When the line containing "About us (813, 44)" appears in the data below, begin copying there and stop only after the line containing "O programie Omegas Reader... (146, 189)".

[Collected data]
.....
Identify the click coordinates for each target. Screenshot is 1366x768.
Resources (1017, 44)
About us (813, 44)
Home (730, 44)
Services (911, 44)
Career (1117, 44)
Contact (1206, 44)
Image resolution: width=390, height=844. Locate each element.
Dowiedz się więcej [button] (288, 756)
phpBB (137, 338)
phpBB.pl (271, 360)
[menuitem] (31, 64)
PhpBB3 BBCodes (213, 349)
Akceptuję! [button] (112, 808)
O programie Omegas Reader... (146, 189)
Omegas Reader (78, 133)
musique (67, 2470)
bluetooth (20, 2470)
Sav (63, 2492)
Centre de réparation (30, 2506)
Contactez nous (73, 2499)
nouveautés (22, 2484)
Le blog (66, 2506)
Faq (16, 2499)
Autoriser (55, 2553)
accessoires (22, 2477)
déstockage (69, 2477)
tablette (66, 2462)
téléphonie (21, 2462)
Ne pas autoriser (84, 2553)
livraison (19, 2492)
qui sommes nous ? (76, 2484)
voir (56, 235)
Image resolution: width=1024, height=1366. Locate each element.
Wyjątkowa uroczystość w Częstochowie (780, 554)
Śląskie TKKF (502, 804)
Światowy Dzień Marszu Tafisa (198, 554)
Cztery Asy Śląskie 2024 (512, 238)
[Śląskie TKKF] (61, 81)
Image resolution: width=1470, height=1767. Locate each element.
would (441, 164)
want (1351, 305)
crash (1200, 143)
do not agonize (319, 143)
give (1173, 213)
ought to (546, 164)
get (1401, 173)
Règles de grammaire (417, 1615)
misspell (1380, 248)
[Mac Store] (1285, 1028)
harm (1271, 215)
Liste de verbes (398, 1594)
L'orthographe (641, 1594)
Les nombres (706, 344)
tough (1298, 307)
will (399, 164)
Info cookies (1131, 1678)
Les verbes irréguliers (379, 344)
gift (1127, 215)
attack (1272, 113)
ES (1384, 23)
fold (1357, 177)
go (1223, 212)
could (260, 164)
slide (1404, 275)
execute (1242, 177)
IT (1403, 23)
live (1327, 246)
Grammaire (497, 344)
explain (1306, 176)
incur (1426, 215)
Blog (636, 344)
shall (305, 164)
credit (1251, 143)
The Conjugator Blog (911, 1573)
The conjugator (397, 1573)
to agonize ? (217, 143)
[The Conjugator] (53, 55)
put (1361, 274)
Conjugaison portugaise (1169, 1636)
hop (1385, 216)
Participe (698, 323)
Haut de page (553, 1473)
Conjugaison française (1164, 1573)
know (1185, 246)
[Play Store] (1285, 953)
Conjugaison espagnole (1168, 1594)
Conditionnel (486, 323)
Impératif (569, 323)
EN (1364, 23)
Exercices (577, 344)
.....
▶ _Answer box_:
About us (813, 44)
Home (730, 44)
Services (911, 44)
Career (1117, 44)
Contact (1206, 44)
Image resolution: width=390, height=844. Locate each element.
Dowiedz się więcej [button] (288, 756)
phpBB (137, 338)
phpBB.pl (271, 360)
[menuitem] (31, 64)
PhpBB3 BBCodes (213, 349)
Akceptuję! [button] (112, 808)
O programie Omegas Reader... (146, 189)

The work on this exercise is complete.